Despite their mission-critical nature, 76% of the monitored IoT devices were sending their data in plain text – “meaning,” said Zscaler CISO Deepen Desai, “that a majority of IoT transactions pose great risk to the business.”

As industrial IoT (IIoT) devices are increasingly added to the mix by companies seeking to automate operational technology (OT) processes, that risk will rapidly be extended to new business domains—creating new risk from promising but insecure technologies that are often being rolled out without overarching security and management oversight.

IoT-related vulnerabilities in the critical manufacturing sector grew by 148% in the first half of 2021 alone, according to a recent Nozomi Networks IoT security report that also identified a 44% spike in ICS-CERT vulnerabilities this year.

Vulnerabilities in software supply chains, such as those that enabled the compromise of SolarWinds and Kaseya enterprise applications, were continuing to emerge, the report noted, and insecure IoT security cameras are continuing to surge “at an alarming rate”.

“As industrial organisations embrace digital transformation, those with a wait and see mindset are learning the hard way that they weren’t prepared for an attack,” said Nozomi CEO Edgard Capdevielle in the report. “We encourage organisations to adopt a postbreach mindset prebreach, and strengthen their security and operational resiliency before it’s too late.”

A long road to secure IoT

The suggestion that businesses are unprepared for IoT-based attacks comes as no surprise given the results of a recent Fortinet report, in which 71% of surveyed ANZ businesses surveyed admit feeling unprepared for a cyberattack.

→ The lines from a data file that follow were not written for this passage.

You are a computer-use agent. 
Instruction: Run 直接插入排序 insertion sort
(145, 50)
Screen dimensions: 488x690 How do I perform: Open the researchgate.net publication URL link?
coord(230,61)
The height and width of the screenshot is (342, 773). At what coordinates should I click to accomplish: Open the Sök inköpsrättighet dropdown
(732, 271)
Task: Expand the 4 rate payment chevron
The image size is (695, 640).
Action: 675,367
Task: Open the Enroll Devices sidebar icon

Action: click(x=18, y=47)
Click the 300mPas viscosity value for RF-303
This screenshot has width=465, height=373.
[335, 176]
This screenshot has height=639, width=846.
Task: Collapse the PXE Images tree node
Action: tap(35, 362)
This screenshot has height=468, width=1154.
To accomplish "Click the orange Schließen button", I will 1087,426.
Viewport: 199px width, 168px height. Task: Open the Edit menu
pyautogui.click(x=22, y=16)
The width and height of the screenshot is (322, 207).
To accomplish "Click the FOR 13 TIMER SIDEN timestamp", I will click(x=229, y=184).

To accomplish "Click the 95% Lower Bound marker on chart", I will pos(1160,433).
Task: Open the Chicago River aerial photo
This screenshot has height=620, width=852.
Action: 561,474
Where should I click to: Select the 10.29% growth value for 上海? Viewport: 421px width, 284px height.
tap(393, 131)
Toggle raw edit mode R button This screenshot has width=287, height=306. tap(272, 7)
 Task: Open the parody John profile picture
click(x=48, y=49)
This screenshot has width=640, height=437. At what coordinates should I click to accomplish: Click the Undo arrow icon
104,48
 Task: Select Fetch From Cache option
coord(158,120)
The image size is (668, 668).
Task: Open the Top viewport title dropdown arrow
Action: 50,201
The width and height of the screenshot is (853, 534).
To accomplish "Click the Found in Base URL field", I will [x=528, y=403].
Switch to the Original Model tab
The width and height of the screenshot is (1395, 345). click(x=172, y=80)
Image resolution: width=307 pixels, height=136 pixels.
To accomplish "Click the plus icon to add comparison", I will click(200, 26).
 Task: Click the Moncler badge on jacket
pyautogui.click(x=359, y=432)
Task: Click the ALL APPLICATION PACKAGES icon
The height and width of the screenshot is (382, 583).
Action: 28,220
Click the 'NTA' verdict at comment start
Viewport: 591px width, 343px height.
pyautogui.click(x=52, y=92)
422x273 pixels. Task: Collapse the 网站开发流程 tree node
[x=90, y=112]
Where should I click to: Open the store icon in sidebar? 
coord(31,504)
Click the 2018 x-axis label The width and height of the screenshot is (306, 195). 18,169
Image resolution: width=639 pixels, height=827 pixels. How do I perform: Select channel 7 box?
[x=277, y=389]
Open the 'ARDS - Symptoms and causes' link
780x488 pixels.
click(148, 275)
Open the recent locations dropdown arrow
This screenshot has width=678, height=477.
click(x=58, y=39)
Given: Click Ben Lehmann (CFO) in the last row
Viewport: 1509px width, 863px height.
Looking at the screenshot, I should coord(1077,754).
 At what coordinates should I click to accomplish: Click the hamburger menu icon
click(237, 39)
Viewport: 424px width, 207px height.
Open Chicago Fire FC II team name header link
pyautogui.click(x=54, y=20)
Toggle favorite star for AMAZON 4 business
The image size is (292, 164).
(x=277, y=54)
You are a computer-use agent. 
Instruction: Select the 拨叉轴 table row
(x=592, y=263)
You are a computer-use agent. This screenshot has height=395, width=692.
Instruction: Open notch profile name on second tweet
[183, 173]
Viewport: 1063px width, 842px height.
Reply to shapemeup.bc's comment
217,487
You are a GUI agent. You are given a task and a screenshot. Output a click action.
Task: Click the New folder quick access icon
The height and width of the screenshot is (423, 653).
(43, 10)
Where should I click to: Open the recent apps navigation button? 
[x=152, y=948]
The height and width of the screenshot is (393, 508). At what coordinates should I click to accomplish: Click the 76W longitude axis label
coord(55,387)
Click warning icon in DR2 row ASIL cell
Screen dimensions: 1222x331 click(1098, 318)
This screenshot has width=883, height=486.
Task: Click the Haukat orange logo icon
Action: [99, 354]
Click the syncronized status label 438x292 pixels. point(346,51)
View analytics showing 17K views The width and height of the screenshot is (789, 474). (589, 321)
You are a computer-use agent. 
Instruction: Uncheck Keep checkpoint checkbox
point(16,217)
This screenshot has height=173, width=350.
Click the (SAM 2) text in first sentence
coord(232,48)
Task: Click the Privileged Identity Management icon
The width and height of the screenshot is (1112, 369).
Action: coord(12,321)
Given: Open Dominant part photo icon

Indeed, fully two-thirds of Australian businesses admitted that a cybersecurity breach would either create significant costs for the business or end it completely.

Analyst firm Gartner has gone a step further, recently predicting that by 2025 cybercriminals will have used IoT breaches to “weaponise” OT environments to the point where a human being is harmed or even killed.

Companies with large numbers of assets “struggle to define appropriate control frameworks,” said Gartner senior research director Wam Voster in the report, noting that risk-management leaders in companies running operational environments “should be more concerned about real world hazards to humans and the environment” than just theft of their data.

A range of efforts have sought to define appropriate control frameworks for OT environments. In those environments, the growing number of IoT devices will be a key confounder as surging numbers continue to challenge control capabilities.

Australia’s Therapeutic Goods Administration, for example, has published cybersecurity guidelines for medical devices and in May 2021 offered guidance for IoT and other equipment manufacturers around their regulation.

Aiming to help customers manage the exposure being created by growing IoT use within OT environments, recent months have seen IoT-focused security capabilities from vendors like BlackBerry—which in July 2021 launched the upgraded Jarvis 2.0 platform to find and fix vulnerabilities in embedded systems—and Malcolm Turnbull-backed industrial cybersecurity consultancy Dragos, which this year expanded into the ANZ market and recently added vulnerability management to its asset visibility and security platform.

Sector-specific offerings are likely to continue bulking out their features as they seek to close functional gaps and maintain suitable control over the IoT explosion.

An appropriate OT security framework must ultimately address 10 elements, Gartner said, including roles and responsibilities, training, incident response, asset inventory, log collection and detection, and secure configuration.

Industry groups like the IoT Alliance Australia are also engaged, continuing to work with peers such as the Industrial Internet Consortium to shepherd industry towards better security with a high-level approach that also ties into overall organisational objectives like the UN Sustainable Development Goals effort.

Maintaining effective security, and tying it in with overall corporate transformation objectives, will remain crucial as ANZ companies continue to tap IoT in the quest to reinvent themselves for the new normal.